The response payload is a list of JSON-formatted strings, each corresponding to a submitted image. Each string contains a segmentation_object.

The segmentation_object contains the following fields:

Key Type Description
image_features segmentation_mask An object representing the segmentation masks for a given image
text_features list[string] List of strings, one per each submitted text string, classifying the segmentation masks into one of 16 biomedical segmentation categories each: liver, lung, kidney, pancreas, heart anatomies, brain anatomies, eye anatomies, vessel, other organ, tumor, infection, other lesion, fluid disturbance, other abnormality, histology structure, other

The segmentation_mask contains the following fields:

Key Type Description
data string A base64-encoded NumPy array containing the one-hot encoded segmentation mask. The array can include multiple instances of objects. Use np.frombuffer to deserialize after decoding. The array contains a three-dimensional matrix. The array's size is 1024x1024 (matching the input image dimensions), with the third dimension representing the number of input sentences provides. See the provided sample notebooks for decoding and usage examples.
shape list[int] A list representing the shape of the array (typically [NUM_PROMPTS, 1024, 1024])
dtype string An instance of the NumPy dtype class serialized to a string. Describes the data packing in the data array.

Response example

Response to a simple inference requesting segmentation of two objects

[
  {
    "image_features": "{ 
    'data': '4oCwUE5HDQoa...',
    'shape': [2, 1024, 1024], 
    'dtype': 'uint8'}",
    "text_features": ['liver', 'pancreas']
  }
]

Supported input formats

The deployed model API supports images encoded in PNG format. For optimal results, we recommend using uncompressed or lossless PNGs with RGB images.

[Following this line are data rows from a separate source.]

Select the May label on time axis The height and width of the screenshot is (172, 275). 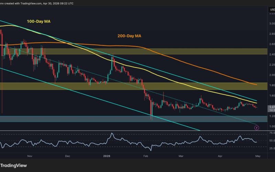pyautogui.click(x=258, y=156)
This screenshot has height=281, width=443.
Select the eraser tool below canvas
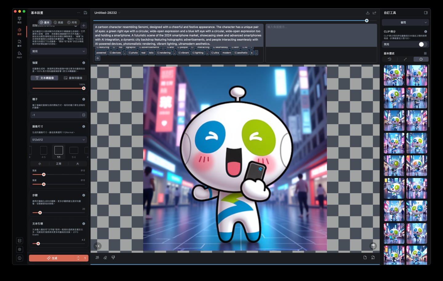coord(105,258)
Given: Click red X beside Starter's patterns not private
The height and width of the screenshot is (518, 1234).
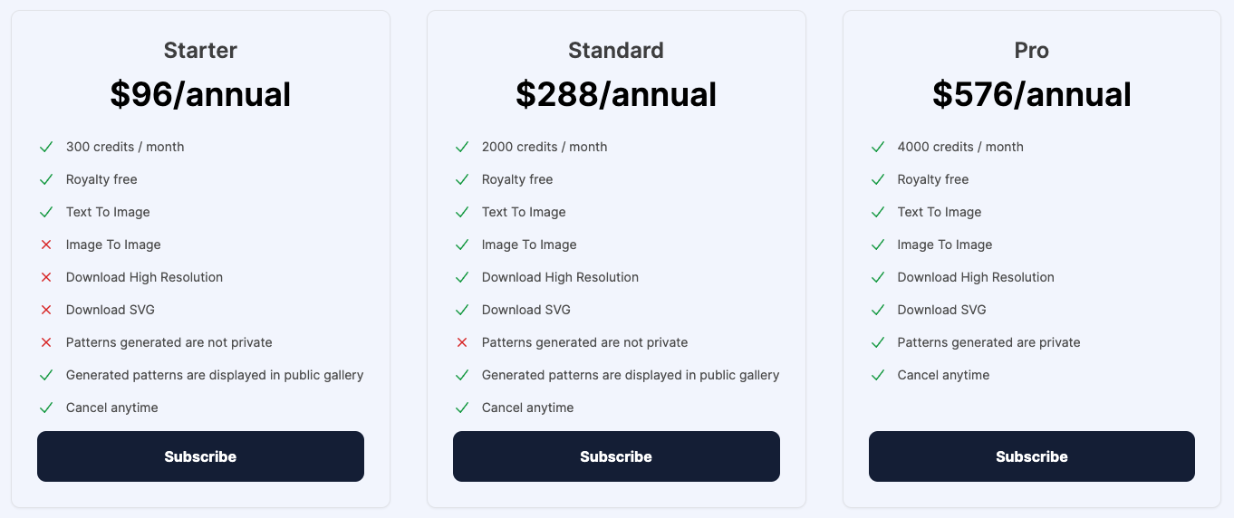Looking at the screenshot, I should coord(46,342).
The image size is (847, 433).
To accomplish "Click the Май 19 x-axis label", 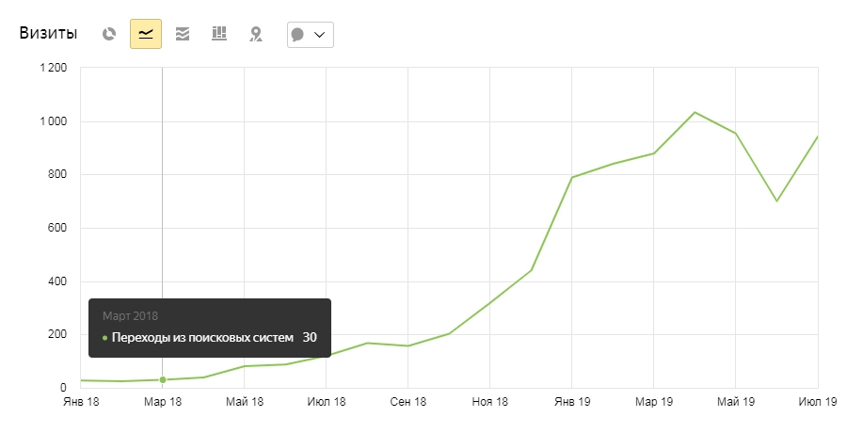I will (x=736, y=402).
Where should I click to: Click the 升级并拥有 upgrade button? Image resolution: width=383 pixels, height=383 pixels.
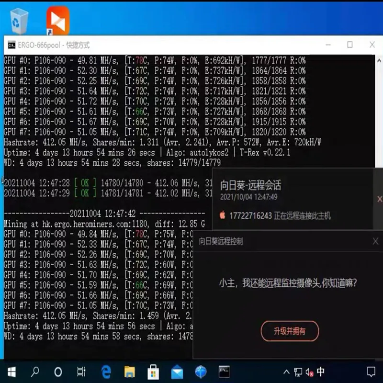[x=289, y=331]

As described in the API specification, the model only accepts images in the resolution of 1024x1024 pixels. You need to resize and pad images if they have a non-square aspect ratio.

For techniques and sample code useful for submitting images of various sizes stored using various biomedical imaging formats, see the Generating Segmentation for a Variety of Imaging Modalities notebook.

Learn more about the models

Biomedical image analysis is crucial for discovery in fields like cell biology, pathology, and radiology. Traditionally, tasks such as segmentation, detection, and recognition of relevant objects are addressed separately, which can limit the overall effectiveness of image analysis. However, MedImageParse unifies these tasks through image parsing by jointly conducting segmentation, detection, and recognition across numerous object types and imaging modalities. By using the interdependencies among these subtasks—such as the semantic labels of segmented objects—the model enhances accuracy and enables novel applications. For example, it lets users segment all relevant objects in an image by using a simple text prompt. This approach eliminates the need to manually specify bounding boxes for each object.

The following image shows the conceptual architecture of the MedImageParse model where an image embedding model is augmented with a task adaptation layer to produce segmentation masks and textual descriptions.

Screenshot of an animated diagram showing a medical image entering the MedImageParse model, flowing through a task adaptation layer, and outputting multiple segmentation masks with corresponding text labels.

The segmentation masks and textual descriptions are achieved by using only standard segmentation datasets, augmented by natural-language labels, or descriptions harmonized with established biomedical object ontologies. This approach improves individual task performance and offers an all-in-one tool for biomedical image analysis, paving the way for more efficient and accurate image-based biomedical discovery.